A major unresolved issue concerns the role of subword units such as syllables and morphemes (see MORPHOLOGY) in word recognition. Does reading a word such as farmer involve parsing it into the morphemes [farm] + [er] or merely using orthographic and phonological information? Although several studies have provided evidence for lexical decomposition, the extent to which it occurs in reading is not known. Any decomposition scheme runs up against what to do with cases like corner or display, which appear to be morphologically complex but are not. Connectionist models have also begun to provide an alternative account in which morphological structure reflects an emergent, interlevel representation mediating correlations among orthography, phonology, SEMANTICS, and aspects of grammar.
Other research has addressed how readers determine the meanings of words and integrate them with the contexts in which they occur. Words in texts tend not to be very predictable, which makes using context to guess them an inefficient strategy. The computation of a word's meaning is nonetheless constrained by context, as is clearly the case for ambiguous words such as rose and plane but also relatively unambiguous words such as cat. For example, in a sentence about petting, the word cat may activate the feature <fur>; in a context about getting scratched, cat will activate <claws> (Merrill, Sperber, and MacCauley 1981).
Impairments in word recognition are characteristic of developmental dyslexia. Dyslexia is often associated with phonological impairments that interfere with learning the relationship between the written and spoken forms of language (Liberman and Shankweiler 1985). In other cases, dyslexic persons have normal phonology but are developmentally delayed: they read like much younger children. This delay may reflect impoverished experience or other deficits in perception or learning (Manis et al. 1996).

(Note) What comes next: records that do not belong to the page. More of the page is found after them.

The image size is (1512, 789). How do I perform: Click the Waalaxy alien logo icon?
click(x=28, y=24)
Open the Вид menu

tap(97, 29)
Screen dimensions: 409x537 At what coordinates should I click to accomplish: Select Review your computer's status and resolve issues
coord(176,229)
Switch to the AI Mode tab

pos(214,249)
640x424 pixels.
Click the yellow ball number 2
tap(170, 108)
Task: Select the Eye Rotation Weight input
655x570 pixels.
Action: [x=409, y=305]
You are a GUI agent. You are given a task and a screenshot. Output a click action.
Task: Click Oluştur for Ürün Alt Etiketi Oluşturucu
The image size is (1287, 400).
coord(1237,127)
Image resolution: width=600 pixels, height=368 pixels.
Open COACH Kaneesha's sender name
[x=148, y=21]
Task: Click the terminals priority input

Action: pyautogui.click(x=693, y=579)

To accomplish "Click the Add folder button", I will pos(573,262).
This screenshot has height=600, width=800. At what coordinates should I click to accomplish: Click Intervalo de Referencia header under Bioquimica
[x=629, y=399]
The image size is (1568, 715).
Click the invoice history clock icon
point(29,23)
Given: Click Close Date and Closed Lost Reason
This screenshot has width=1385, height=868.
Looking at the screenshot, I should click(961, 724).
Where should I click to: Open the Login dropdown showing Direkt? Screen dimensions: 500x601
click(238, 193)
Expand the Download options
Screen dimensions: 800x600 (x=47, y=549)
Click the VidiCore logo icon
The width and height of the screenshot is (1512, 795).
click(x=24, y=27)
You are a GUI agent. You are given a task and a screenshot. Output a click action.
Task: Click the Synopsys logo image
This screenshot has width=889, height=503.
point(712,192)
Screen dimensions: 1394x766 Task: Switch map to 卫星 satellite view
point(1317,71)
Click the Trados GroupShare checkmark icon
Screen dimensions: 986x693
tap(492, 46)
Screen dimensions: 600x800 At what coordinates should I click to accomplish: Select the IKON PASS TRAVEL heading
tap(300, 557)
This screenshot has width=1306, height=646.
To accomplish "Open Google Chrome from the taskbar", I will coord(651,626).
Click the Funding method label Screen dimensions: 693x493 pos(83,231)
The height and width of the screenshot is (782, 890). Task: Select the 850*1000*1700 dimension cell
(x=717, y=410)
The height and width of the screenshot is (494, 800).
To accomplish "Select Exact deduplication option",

Dyslexia also occurs as a consequence of neuropathologic discorders such as Alzheimer's disease or herpes encephalitis. Three major subtypes have been identified: phonological dyslexia, in which the main impairment is in pronouncing novel letter strings such as nust; surface dyslexia, in which the main impairment is in reading irregularly pronounced words such as pint; and deep dyslexia, in which the patient makes semantic paraphasias such as pronouncing sympathy "orchestra" (Shallice 1988). Current research focuses on using computational models of normal word recognition to explain how these patterns of impairment could arise (see MODELING NEUROPSYCHOLOGICAL DEFICITS). For example, connectionist models of normal performance can be "lesioned" to create the reading impairments seen in several types of patients (Plaut et al. 1996). A growing body of neuroimaging evidence is beginning to clarify how the representations and processes specified in these models are realized in the brain.